The Amazing Screw-On Head
Few comic-book artists have as distinctive a style as Hellboy creator Mike Mignola, whose art often seems to come from an alternative universe where modern printing techniques never supplanted woodblocks, and the threat of monstrous extra-dimensional creatures makes H.P. Lovecraft stories read like reportage. In Hellboy and other projects, Mignola balances grim horror with a healthy sense of humor and a surprising amount of heart. Based on a one-off story, the 2006 pilot The Amazing Screw-On Head leans heavily on the humor, bringing in Paul Giamatti to voice the title character, an apparently ancient disembodied head who attaches himself to robotic bodies in order to fight supernatural threats for President Abraham Lincoln.

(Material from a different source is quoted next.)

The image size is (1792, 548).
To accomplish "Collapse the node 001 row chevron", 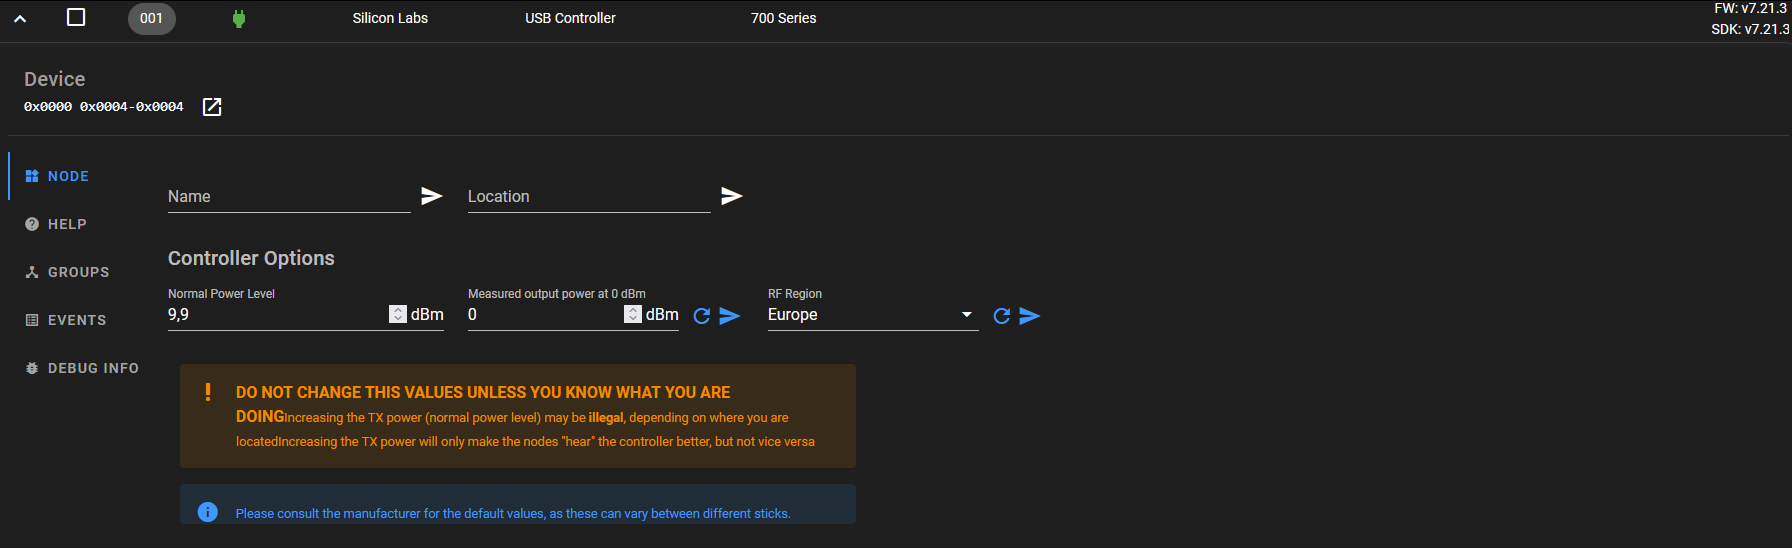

Produced for the SCI FI Channel, the series will apparently remain, like its inspiration, a memorable one-off. And that may be okay. Giamatti and David Hyde Pierce—as Screw-On Head's old friend-turned-archenemy Emperor Zombie—bring the right amount of dry wit to their roles, but some pretty obvious budget constraints squelch the fun. Pause the DVD, and any frame looks as gorgeous as a page from a Mignola book, but the herky-jerky movement never lets it build up the steam that the adventures of a zombie-fighting patriotic head really need.
Key features: An audio commentary and a standard making-of documentary pad out the 22-minute running time.